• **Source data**
== Segment start ==
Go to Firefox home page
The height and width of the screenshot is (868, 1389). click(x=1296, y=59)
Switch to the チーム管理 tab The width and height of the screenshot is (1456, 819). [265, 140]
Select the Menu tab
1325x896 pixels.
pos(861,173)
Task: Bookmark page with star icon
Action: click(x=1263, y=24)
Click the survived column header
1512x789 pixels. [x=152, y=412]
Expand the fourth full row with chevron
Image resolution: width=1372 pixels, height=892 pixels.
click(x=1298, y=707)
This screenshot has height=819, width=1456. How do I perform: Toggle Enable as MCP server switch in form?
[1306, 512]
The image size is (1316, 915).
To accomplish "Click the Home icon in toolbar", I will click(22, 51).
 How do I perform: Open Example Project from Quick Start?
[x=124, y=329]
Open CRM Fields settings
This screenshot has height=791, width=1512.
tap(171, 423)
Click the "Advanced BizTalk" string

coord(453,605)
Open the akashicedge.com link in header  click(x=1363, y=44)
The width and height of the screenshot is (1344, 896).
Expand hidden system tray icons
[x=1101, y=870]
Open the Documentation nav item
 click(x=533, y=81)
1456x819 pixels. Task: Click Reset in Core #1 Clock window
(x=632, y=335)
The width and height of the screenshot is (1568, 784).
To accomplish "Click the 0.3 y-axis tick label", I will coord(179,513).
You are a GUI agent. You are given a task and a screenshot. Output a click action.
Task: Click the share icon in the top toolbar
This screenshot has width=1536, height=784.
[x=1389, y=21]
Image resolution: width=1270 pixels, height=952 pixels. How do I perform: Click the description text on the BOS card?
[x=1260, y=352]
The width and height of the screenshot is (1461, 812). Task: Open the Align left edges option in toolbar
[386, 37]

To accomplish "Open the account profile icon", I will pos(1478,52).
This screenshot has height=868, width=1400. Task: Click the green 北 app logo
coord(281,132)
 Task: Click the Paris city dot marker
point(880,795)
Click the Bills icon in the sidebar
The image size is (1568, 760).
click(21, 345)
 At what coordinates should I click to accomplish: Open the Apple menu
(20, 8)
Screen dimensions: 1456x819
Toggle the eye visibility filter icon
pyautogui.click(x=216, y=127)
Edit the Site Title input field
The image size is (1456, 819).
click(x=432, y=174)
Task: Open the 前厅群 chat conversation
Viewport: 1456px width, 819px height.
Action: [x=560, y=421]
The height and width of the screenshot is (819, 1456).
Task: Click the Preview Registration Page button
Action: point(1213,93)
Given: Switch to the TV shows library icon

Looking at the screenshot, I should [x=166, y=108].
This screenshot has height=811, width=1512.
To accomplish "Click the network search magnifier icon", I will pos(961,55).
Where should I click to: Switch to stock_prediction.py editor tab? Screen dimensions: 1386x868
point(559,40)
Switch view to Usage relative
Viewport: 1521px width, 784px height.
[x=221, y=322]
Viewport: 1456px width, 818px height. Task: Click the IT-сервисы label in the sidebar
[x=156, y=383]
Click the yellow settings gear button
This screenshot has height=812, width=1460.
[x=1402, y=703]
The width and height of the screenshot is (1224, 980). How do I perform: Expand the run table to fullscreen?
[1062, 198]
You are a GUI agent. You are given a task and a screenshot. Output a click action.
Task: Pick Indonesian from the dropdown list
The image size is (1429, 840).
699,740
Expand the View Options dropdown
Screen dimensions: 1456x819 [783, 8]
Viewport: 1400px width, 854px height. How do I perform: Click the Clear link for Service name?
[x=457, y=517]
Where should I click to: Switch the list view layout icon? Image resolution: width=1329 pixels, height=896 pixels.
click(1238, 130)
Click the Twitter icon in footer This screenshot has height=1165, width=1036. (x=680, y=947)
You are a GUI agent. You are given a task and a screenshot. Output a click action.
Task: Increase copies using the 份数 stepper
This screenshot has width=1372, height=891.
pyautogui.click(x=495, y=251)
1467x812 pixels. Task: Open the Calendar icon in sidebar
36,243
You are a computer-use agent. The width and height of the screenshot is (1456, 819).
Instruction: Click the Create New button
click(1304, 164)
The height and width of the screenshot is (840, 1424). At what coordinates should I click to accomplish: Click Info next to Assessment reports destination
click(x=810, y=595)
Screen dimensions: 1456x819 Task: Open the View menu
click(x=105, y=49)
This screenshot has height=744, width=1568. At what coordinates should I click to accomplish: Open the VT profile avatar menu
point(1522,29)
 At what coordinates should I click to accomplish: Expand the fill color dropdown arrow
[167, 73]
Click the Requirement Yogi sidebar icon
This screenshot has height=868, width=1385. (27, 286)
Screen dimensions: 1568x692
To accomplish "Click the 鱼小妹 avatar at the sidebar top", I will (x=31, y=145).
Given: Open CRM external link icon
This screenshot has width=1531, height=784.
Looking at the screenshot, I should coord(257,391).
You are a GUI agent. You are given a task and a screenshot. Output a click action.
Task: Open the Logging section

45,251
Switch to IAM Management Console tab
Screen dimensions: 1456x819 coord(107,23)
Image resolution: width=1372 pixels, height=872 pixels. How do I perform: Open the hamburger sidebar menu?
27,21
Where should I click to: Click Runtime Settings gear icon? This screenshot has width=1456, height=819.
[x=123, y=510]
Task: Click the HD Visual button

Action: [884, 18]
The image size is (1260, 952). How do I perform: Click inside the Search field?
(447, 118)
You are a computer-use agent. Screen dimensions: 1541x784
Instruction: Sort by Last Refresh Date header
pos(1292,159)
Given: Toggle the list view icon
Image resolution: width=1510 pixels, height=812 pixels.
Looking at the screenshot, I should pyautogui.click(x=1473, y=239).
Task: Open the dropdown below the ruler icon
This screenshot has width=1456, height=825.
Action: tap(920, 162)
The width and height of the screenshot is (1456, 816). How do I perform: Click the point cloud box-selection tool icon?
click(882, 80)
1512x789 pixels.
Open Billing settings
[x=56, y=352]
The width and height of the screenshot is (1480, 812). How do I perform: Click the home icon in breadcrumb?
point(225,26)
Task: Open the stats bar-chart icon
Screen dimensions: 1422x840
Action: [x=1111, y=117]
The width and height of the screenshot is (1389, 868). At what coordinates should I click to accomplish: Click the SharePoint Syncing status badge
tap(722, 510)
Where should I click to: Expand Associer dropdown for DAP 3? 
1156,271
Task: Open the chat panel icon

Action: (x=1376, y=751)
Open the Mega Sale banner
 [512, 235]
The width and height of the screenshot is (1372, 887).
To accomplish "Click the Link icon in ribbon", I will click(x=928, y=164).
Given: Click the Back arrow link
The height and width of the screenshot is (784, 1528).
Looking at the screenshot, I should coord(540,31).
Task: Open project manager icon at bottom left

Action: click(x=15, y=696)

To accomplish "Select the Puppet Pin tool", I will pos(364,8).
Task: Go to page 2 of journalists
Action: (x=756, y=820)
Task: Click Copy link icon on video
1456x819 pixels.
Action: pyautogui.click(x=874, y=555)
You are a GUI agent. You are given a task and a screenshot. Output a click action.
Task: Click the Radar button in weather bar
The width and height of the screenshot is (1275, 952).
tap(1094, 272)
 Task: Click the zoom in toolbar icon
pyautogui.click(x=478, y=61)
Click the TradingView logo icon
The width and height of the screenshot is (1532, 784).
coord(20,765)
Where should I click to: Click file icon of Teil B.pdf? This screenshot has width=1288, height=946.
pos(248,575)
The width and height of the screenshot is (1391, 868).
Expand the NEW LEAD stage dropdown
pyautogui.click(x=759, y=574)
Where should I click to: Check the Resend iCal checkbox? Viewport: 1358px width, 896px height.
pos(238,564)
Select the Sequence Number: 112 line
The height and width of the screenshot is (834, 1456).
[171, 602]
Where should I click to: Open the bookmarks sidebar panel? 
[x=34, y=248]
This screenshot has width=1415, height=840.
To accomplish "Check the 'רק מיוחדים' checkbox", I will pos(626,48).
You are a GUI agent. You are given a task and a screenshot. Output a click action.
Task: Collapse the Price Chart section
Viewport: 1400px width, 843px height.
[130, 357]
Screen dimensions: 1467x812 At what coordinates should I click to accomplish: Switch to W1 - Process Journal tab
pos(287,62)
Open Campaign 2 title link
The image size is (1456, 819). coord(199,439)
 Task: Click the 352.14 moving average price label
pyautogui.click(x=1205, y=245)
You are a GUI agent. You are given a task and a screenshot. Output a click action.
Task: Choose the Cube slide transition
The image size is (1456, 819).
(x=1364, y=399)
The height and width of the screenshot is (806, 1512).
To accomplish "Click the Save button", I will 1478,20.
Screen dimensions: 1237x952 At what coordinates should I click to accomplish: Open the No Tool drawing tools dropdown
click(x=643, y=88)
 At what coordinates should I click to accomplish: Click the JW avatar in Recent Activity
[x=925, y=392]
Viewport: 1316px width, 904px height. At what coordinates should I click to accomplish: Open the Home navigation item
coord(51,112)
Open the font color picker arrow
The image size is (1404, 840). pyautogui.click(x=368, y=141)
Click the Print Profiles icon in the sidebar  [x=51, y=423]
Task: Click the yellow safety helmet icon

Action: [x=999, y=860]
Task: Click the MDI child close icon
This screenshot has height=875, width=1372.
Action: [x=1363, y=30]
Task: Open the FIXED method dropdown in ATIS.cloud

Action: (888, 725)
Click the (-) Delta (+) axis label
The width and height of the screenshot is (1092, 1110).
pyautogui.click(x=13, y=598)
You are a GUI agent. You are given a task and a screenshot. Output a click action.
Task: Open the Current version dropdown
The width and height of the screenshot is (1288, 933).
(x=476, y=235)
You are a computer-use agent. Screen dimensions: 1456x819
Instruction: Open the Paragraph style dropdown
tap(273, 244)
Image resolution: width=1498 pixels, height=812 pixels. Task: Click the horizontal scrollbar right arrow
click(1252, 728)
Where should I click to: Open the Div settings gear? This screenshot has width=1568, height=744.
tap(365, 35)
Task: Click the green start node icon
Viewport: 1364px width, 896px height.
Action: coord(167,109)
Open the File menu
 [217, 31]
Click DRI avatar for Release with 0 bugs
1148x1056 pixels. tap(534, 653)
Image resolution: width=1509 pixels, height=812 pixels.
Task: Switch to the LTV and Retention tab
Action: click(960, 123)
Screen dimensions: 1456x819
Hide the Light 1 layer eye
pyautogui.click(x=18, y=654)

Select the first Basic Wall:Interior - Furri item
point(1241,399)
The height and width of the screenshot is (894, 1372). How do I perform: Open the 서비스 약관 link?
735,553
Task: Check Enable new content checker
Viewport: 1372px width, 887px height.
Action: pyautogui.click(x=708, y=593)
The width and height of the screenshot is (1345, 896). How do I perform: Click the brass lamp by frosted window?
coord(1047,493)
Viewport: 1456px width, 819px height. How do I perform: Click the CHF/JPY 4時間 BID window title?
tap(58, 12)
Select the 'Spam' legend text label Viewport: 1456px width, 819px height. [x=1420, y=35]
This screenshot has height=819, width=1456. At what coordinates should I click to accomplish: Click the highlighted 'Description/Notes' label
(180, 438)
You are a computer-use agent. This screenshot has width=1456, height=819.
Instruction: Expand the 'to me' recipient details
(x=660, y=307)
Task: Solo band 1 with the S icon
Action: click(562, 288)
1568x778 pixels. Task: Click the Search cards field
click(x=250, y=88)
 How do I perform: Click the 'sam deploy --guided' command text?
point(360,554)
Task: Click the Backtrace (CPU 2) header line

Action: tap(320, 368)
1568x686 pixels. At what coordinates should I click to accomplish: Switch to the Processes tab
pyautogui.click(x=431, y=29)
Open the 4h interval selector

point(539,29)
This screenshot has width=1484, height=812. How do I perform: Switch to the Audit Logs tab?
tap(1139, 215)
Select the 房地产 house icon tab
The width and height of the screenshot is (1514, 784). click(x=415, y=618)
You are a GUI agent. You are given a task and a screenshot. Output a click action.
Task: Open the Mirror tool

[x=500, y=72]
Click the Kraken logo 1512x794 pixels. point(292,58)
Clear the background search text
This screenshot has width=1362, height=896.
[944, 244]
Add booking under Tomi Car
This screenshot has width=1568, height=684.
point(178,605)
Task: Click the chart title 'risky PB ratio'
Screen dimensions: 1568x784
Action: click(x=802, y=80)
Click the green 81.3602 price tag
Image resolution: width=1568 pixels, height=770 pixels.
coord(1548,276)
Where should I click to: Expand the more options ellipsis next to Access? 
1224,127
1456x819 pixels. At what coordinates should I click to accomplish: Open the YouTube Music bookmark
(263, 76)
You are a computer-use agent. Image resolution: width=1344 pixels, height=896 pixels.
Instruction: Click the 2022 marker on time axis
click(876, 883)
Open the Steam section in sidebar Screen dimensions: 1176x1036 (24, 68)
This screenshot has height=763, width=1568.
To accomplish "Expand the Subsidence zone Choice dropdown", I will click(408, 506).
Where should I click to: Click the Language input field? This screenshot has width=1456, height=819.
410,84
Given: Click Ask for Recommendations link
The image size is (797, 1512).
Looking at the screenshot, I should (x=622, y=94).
== Segment end ==
Using the data above, copy each line that contains "computer".

You are a computer-use agent. The width and height of the screenshot is (1456, 819).
You are a computer-use agent. Screen dimensions: 1541x784
You are a computer-use agent. Screen dimensions: 1456x819
You are a computer-use agent. This screenshot has width=1456, height=819.
You are a computer-use agent. Image resolution: width=1344 pixels, height=896 pixels.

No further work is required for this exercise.